Il ressort de l’article L. 713-4, alinéa 1, du Code de la propriété intellectuelle que « Le droit conféré par la marque ne permet pas à son titulaire d'interdire l'usage de celle-ci pour des produits qui ont été mis dans le commerce dans la Communauté économique européenne ou dans l'Espace économique européen sous cette marque par le titulaire ou avec son consentement ». Cela se nomme communément l’épuisement des droits sur une marque, qui peut notamment être opposé à un demandeur à l’occasion d’une action en contrefaçon.
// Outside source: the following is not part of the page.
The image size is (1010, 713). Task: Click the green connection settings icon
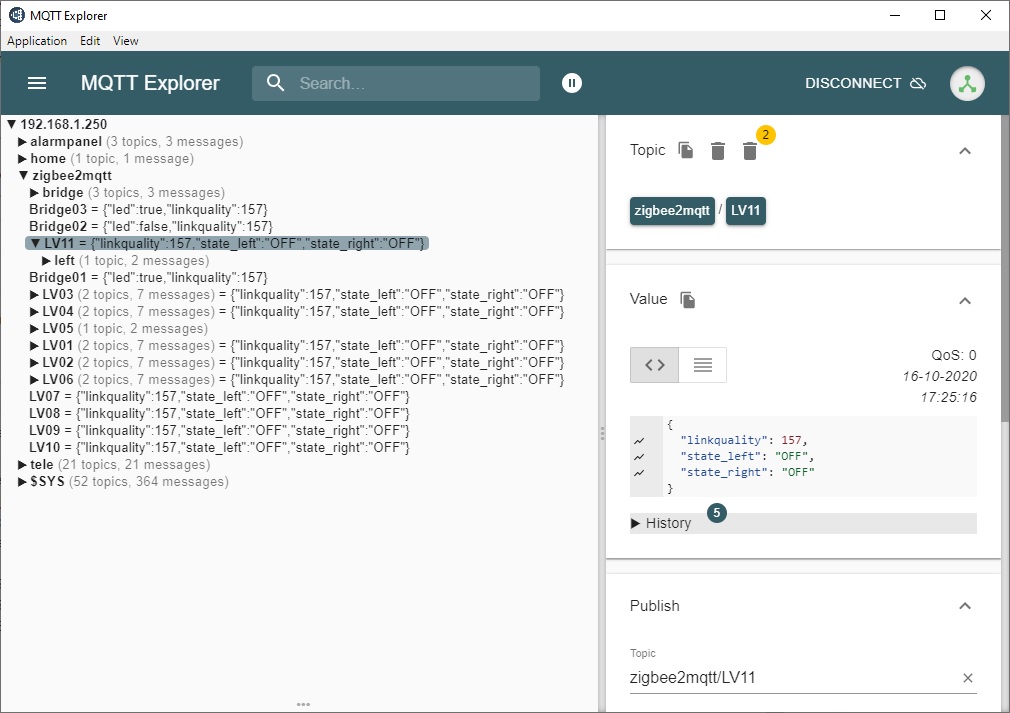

La Cour de cassation est venue rappeler qu’en cette matière, la charge de la preuve incombe à celui qui invoque l’épuisement d’un droit.

 

La société converse est titulaire de plusieurs marques françaises éponymes, notamment apposées sur ses modèles de chaussures et T-shirts.

 

La société ROYER SPORT est le distributeur exclusif des marques de la société CONVERSE, sur le territoire français.

 

Ayant découvert que la société AUCHAN proposait à la vente des produits revêtus des marques précitées, les sociétés CONVERSE et ROYER SPORT, après une retenue en douane, avoir fait diligenter un constat d’achat et une saisie-contrefaçon, ont assigné la société AUCHAN en contrefaçon. Cette dernière invoquait en défense l’épuisement des droits invoqués par la société CONVERSE.

 

Le Tribunal de grande instance de Strasbourg  ayant condamné la société AUCHAN pour les faits reprochés, cette dernière a fait appel du jugement rendu. La Cour d’appel de Colmar a, par décision du 25 mai 2016, renversé le jugement de première instance, considérant notamment qu’il y avait lieu de considérer que les sociétés intimées ne prouvaient pas la contrefaçon qu’elles invoquaient et que rien ne permettait de valablement douter de l’authenticité des produits en cause.

 

Par un arrêt du 3 mai 2018, la Cour de cassation a censuré la décision rendue, rappelant avec vigueur « qu'il appartient aux juges du fond, saisis d'une action en contrefaçon à laquelle est opposé l'épuisement des droits conférés par la marque invoquée, de rechercher si le tiers poursuivi rapporte la preuve de cet épuisement pour chacun des exemplaires reconnus authentiques du produit concerné par le litige, sauf à démontrer, pour échapper à cette preuve, l'existence d'un risque réel de cloisonnement des marchés nationaux ».

 

Or en l’espèce, la Cour d’appel s’était contentée, à tort, de retenir qu’aucune preuve ne venait valablement remettre en cause l’authenticité des produits querellés alors qu’elle aurait dû rechercher si « la société Auchan rapportait la preuve de l'épuisement des droits qu'elle invoquait comme moyen de défense ».